* TEXTE DU DOCUMENT
↓↓↓
Le chômage des jeunes persiste, la confiance faiblit.

Le point noir le plus préoccupant pour l’appareil reste le chômage des jeunes dont le taux a atteint 19,3% en juin, plus haut niveau depuis que les statistiques sont publiques en 2018. Dans certains secteurs des nouvelles technologies récemment pris sous le feu de la remise en ordre de Xi Jinping, notamment les jeux en ligne, les plateformes de co-voiturage, les médias sociaux et le commerce en ligne, les recrutements ont chuté de 60 à 70% en une année. Le ralentissement des embauches a connu un pic de 79 à 82% en juin pour les plateformes de commerce en ligne de co-voiturage et de livraisons de repas à domicile.

Autre évolution notable, le secteur privé est moins prisé par les nouveaux diplômés. Avec les politiques zéro COVID et les mesures de normalisation, ponctuées des mises aux normes réglementaires qui ébranlent la confiance du public et des investisseurs, les entreprises privées où d’ailleurs les occasions d’embauche deviennent plus rares, sont moins recherchées par les demandeurs d’emploi.
↑↑↑
[Données d'ancrage par coordonnées en pixels]
↓↓↓
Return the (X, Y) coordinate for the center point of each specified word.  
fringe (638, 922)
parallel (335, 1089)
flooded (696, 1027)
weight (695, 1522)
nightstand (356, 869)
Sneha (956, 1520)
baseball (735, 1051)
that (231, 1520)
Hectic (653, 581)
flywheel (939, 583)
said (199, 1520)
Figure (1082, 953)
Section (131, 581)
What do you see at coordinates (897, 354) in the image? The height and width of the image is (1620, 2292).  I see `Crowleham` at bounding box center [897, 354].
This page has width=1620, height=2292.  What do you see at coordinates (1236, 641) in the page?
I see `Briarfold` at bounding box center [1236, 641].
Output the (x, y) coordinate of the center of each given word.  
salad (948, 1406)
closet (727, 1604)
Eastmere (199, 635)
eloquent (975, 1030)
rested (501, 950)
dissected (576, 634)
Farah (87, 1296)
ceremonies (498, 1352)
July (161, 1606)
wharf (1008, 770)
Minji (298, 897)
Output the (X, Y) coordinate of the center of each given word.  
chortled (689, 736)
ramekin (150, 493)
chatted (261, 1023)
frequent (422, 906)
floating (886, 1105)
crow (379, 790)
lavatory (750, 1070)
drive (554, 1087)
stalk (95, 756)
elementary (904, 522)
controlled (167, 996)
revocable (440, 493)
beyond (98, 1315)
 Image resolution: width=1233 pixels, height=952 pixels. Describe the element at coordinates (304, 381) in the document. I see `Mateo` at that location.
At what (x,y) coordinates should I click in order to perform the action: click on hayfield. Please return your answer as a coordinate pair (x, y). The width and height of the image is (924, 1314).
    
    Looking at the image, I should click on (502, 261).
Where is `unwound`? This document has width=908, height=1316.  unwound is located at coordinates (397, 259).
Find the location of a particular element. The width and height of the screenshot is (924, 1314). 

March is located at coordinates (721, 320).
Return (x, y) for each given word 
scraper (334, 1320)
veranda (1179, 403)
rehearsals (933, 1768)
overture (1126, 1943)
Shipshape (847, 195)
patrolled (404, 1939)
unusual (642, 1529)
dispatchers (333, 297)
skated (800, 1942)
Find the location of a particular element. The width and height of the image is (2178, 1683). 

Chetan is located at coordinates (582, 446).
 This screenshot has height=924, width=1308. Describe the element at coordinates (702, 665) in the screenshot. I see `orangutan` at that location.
↑↑↑
* EXERCICES
**a.** Recopiez le passage du texte sur le chômage des jeunes depuis « Le point noir » jusqu'à « repas à domicile. ».
**b.** D'après le texte sur le chômage des jeunes, quel taux le chômage des jeunes a-t-il atteint en juin ?

* RÉPONSES PAR EXERCICE
**a.**
Le point noir le plus préoccupant pour l’appareil reste le chômage des jeunes dont le taux a atteint 19,3% en juin, plus haut niveau depuis que les statistiques sont publiques en 2018. Dans certains secteurs des nouvelles technologies récemment pris sous le feu de la remise en ordre de Xi Jinping, notamment les jeux en ligne, les plateformes de co-voiturage, les médias sociaux et le commerce en ligne, les recrutements ont chuté de 60 à 70% en une année. Le ralentissement des embauches a connu un pic de 79 à 82% en juin pour les plateformes de commerce en ligne de co-voiturage et de livraisons de repas à domicile.

**b.** Il a atteint 19,3 %.